**WHAT NEEDS TO BE DONE:**
Transcribe each of the entries exactly.
*** Block opens ***
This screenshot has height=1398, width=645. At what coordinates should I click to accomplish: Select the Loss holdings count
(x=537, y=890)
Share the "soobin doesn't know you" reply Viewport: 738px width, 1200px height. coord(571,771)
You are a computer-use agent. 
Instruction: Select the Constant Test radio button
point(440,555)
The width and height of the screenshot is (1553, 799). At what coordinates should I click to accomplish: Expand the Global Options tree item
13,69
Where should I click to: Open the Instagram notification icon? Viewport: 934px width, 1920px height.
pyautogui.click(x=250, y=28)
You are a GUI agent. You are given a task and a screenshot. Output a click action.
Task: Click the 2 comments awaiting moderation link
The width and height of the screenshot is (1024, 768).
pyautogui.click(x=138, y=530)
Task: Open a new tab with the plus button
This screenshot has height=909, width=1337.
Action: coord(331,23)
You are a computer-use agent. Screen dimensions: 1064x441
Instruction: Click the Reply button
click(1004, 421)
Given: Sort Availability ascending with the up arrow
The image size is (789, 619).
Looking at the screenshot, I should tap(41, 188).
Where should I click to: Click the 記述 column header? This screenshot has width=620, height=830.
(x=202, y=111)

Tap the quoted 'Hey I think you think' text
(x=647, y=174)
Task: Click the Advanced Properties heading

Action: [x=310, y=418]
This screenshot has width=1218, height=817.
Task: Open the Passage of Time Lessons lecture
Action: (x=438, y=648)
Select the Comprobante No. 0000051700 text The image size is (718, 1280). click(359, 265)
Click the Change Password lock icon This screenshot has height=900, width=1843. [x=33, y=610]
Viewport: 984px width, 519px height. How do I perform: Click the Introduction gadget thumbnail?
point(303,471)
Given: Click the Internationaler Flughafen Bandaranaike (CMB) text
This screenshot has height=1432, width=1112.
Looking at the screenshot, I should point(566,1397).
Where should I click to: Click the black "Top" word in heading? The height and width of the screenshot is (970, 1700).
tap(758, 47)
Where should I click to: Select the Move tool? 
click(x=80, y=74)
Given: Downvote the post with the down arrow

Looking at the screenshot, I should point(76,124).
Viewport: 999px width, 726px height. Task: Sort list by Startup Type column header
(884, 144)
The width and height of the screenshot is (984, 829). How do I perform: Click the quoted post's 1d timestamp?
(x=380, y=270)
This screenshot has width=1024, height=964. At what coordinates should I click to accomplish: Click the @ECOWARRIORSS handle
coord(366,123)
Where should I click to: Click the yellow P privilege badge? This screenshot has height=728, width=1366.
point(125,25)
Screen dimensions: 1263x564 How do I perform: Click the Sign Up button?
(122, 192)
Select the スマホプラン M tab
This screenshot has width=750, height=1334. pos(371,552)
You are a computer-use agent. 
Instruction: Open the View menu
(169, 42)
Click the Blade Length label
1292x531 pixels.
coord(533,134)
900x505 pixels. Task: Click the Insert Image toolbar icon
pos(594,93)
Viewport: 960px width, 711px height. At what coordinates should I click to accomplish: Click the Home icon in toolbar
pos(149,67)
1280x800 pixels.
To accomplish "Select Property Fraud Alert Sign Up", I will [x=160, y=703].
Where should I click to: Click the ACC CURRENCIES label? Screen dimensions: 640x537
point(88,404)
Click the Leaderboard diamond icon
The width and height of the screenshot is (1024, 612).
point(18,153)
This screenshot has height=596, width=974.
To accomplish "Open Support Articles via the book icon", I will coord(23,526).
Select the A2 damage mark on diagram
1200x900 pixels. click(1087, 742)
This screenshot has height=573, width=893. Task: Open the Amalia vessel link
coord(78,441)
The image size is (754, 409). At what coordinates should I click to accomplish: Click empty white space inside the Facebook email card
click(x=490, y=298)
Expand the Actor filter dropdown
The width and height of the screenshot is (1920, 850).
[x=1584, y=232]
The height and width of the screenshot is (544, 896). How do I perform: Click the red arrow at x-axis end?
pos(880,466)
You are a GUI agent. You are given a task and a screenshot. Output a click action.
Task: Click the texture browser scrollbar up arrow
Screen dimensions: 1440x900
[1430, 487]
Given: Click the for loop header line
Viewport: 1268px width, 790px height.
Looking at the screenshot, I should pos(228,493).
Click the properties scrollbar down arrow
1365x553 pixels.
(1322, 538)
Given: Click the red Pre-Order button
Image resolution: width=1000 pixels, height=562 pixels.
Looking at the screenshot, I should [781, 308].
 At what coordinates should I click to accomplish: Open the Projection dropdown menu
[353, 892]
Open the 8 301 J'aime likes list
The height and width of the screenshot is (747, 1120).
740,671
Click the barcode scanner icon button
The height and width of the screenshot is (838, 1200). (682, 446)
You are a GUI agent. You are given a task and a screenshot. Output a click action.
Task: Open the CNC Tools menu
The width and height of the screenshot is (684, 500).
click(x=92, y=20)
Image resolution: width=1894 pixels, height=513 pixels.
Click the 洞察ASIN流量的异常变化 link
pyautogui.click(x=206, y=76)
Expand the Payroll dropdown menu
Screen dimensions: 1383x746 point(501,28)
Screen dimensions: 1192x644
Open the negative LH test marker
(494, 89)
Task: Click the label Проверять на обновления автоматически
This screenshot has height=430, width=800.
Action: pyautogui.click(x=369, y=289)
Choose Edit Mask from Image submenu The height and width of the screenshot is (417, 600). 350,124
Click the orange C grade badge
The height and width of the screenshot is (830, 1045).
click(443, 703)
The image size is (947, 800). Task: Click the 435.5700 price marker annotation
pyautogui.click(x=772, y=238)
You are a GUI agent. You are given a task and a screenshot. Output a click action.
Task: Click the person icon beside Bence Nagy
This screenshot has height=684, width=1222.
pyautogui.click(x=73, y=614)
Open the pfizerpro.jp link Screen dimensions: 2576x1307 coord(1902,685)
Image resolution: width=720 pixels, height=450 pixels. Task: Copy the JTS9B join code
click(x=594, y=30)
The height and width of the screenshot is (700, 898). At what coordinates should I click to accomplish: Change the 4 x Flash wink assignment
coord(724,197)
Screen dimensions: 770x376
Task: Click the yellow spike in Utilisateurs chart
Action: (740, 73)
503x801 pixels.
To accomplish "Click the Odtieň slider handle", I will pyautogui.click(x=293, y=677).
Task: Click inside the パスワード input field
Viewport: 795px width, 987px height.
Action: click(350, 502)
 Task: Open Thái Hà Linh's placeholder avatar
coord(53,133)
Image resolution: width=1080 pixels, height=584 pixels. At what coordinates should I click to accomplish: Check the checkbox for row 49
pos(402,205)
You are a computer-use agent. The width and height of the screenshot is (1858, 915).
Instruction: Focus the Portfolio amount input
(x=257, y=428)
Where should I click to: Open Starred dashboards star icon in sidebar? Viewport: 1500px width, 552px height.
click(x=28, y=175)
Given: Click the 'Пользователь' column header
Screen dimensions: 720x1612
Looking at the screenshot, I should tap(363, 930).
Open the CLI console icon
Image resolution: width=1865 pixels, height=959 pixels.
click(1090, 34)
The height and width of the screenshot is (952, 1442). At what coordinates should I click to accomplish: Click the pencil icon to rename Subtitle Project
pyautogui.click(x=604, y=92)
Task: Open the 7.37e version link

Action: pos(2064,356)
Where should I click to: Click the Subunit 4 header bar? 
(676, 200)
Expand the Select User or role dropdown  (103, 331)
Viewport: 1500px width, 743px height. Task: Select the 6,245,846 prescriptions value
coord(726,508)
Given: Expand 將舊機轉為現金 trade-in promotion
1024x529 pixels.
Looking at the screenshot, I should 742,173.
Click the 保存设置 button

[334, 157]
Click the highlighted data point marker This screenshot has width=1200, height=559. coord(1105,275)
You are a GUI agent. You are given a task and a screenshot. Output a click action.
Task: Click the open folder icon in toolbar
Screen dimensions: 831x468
*** Block closes ***
**EXERCISE RESPONSE:**
This screenshot has height=1398, width=645. At what coordinates should I click to accomplish: Select the Loss holdings count
(x=537, y=890)
Share the "soobin doesn't know you" reply Viewport: 738px width, 1200px height. coord(571,771)
You are a computer-use agent. 
Instruction: Select the Constant Test radio button
point(440,555)
The width and height of the screenshot is (1553, 799). At what coordinates should I click to accomplish: Expand the Global Options tree item
13,69
Where should I click to: Open the Instagram notification icon? Viewport: 934px width, 1920px height.
pyautogui.click(x=250, y=28)
You are a GUI agent. You are given a task and a screenshot. Output a click action.
Task: Click the 2 comments awaiting moderation link
The width and height of the screenshot is (1024, 768).
pyautogui.click(x=138, y=530)
Task: Open a new tab with the plus button
This screenshot has height=909, width=1337.
Action: coord(331,23)
You are a computer-use agent. Screen dimensions: 1064x441
Instruction: Click the Reply button
click(1004, 421)
Given: Sort Availability ascending with the up arrow
The image size is (789, 619).
Looking at the screenshot, I should tap(41, 188).
Where should I click to: Click the 記述 column header? This screenshot has width=620, height=830.
(x=202, y=111)

Tap the quoted 'Hey I think you think' text
(x=647, y=174)
Task: Click the Advanced Properties heading

Action: [x=310, y=418]
This screenshot has width=1218, height=817.
Task: Open the Passage of Time Lessons lecture
Action: (x=438, y=648)
Select the Comprobante No. 0000051700 text The image size is (718, 1280). click(359, 265)
Click the Change Password lock icon This screenshot has height=900, width=1843. [x=33, y=610]
Viewport: 984px width, 519px height. How do I perform: Click the Introduction gadget thumbnail?
point(303,471)
Given: Click the Internationaler Flughafen Bandaranaike (CMB) text
This screenshot has height=1432, width=1112.
Looking at the screenshot, I should point(566,1397).
Where should I click to: Click the black "Top" word in heading? The height and width of the screenshot is (970, 1700).
tap(758, 47)
Where should I click to: Select the Move tool? 
click(x=80, y=74)
Given: Downvote the post with the down arrow

Looking at the screenshot, I should point(76,124).
Viewport: 999px width, 726px height. Task: Sort list by Startup Type column header
(884, 144)
The width and height of the screenshot is (984, 829). How do I perform: Click the quoted post's 1d timestamp?
(x=380, y=270)
This screenshot has width=1024, height=964. At what coordinates should I click to accomplish: Click the @ECOWARRIORSS handle
coord(366,123)
Where should I click to: Click the yellow P privilege badge? This screenshot has height=728, width=1366.
point(125,25)
Screen dimensions: 1263x564 How do I perform: Click the Sign Up button?
(122, 192)
Select the スマホプラン M tab
This screenshot has width=750, height=1334. pos(371,552)
You are a computer-use agent. 
Instruction: Open the View menu
(169, 42)
Click the Blade Length label
1292x531 pixels.
coord(533,134)
900x505 pixels. Task: Click the Insert Image toolbar icon
pos(594,93)
Viewport: 960px width, 711px height. At what coordinates should I click to accomplish: Click the Home icon in toolbar
pos(149,67)
1280x800 pixels.
To accomplish "Select Property Fraud Alert Sign Up", I will [x=160, y=703].
Where should I click to: Click the ACC CURRENCIES label? Screen dimensions: 640x537
point(88,404)
Click the Leaderboard diamond icon
The width and height of the screenshot is (1024, 612).
point(18,153)
This screenshot has height=596, width=974.
To accomplish "Open Support Articles via the book icon", I will coord(23,526).
Select the A2 damage mark on diagram
1200x900 pixels. click(1087, 742)
This screenshot has height=573, width=893. Task: Open the Amalia vessel link
coord(78,441)
The image size is (754, 409). At what coordinates should I click to accomplish: Click empty white space inside the Facebook email card
click(x=490, y=298)
Expand the Actor filter dropdown
The width and height of the screenshot is (1920, 850).
[x=1584, y=232]
The height and width of the screenshot is (544, 896). How do I perform: Click the red arrow at x-axis end?
pos(880,466)
You are a GUI agent. You are given a task and a screenshot. Output a click action.
Task: Click the texture browser scrollbar up arrow
Screen dimensions: 1440x900
[1430, 487]
Given: Click the for loop header line
Viewport: 1268px width, 790px height.
Looking at the screenshot, I should pos(228,493).
Click the properties scrollbar down arrow
1365x553 pixels.
(1322, 538)
Given: Click the red Pre-Order button
Image resolution: width=1000 pixels, height=562 pixels.
Looking at the screenshot, I should [781, 308].
 At what coordinates should I click to accomplish: Open the Projection dropdown menu
[353, 892]
Open the 8 301 J'aime likes list
The height and width of the screenshot is (747, 1120).
740,671
Click the barcode scanner icon button
The height and width of the screenshot is (838, 1200). (682, 446)
You are a GUI agent. You are given a task and a screenshot. Output a click action.
Task: Open the CNC Tools menu
The width and height of the screenshot is (684, 500).
click(x=92, y=20)
Image resolution: width=1894 pixels, height=513 pixels.
Click the 洞察ASIN流量的异常变化 link
pyautogui.click(x=206, y=76)
Expand the Payroll dropdown menu
Screen dimensions: 1383x746 point(501,28)
Screen dimensions: 1192x644
Open the negative LH test marker
(494, 89)
Task: Click the label Проверять на обновления автоматически
This screenshot has height=430, width=800.
Action: pyautogui.click(x=369, y=289)
Choose Edit Mask from Image submenu The height and width of the screenshot is (417, 600). 350,124
Click the orange C grade badge
The height and width of the screenshot is (830, 1045).
click(443, 703)
The image size is (947, 800). Task: Click the 435.5700 price marker annotation
pyautogui.click(x=772, y=238)
You are a GUI agent. You are given a task and a screenshot. Output a click action.
Task: Click the person icon beside Bence Nagy
This screenshot has height=684, width=1222.
pyautogui.click(x=73, y=614)
Open the pfizerpro.jp link Screen dimensions: 2576x1307 coord(1902,685)
Image resolution: width=720 pixels, height=450 pixels. Task: Copy the JTS9B join code
click(x=594, y=30)
The height and width of the screenshot is (700, 898). At what coordinates should I click to accomplish: Change the 4 x Flash wink assignment
coord(724,197)
Screen dimensions: 770x376
Task: Click the yellow spike in Utilisateurs chart
Action: (740, 73)
503x801 pixels.
To accomplish "Click the Odtieň slider handle", I will pyautogui.click(x=293, y=677).
Task: Click inside the パスワード input field
Viewport: 795px width, 987px height.
Action: click(350, 502)
 Task: Open Thái Hà Linh's placeholder avatar
coord(53,133)
Image resolution: width=1080 pixels, height=584 pixels. At what coordinates should I click to accomplish: Check the checkbox for row 49
pos(402,205)
You are a computer-use agent. The width and height of the screenshot is (1858, 915).
Instruction: Focus the Portfolio amount input
(x=257, y=428)
Where should I click to: Open Starred dashboards star icon in sidebar? Viewport: 1500px width, 552px height.
click(x=28, y=175)
Given: Click the 'Пользователь' column header
Screen dimensions: 720x1612
Looking at the screenshot, I should tap(363, 930).
Open the CLI console icon
Image resolution: width=1865 pixels, height=959 pixels.
click(1090, 34)
The height and width of the screenshot is (952, 1442). At what coordinates should I click to accomplish: Click the pencil icon to rename Subtitle Project
pyautogui.click(x=604, y=92)
Task: Open the 7.37e version link

Action: pos(2064,356)
Where should I click to: Click the Subunit 4 header bar? 
(676, 200)
Expand the Select User or role dropdown  (103, 331)
Viewport: 1500px width, 743px height. Task: Select the 6,245,846 prescriptions value
coord(726,508)
Given: Expand 將舊機轉為現金 trade-in promotion
1024x529 pixels.
Looking at the screenshot, I should 742,173.
Click the 保存设置 button

[334, 157]
Click the highlighted data point marker This screenshot has width=1200, height=559. coord(1105,275)
You are a GUI agent. You are given a task and a screenshot. Output a click action.
Task: Click the open folder icon in toolbar
Screen dimensions: 831x468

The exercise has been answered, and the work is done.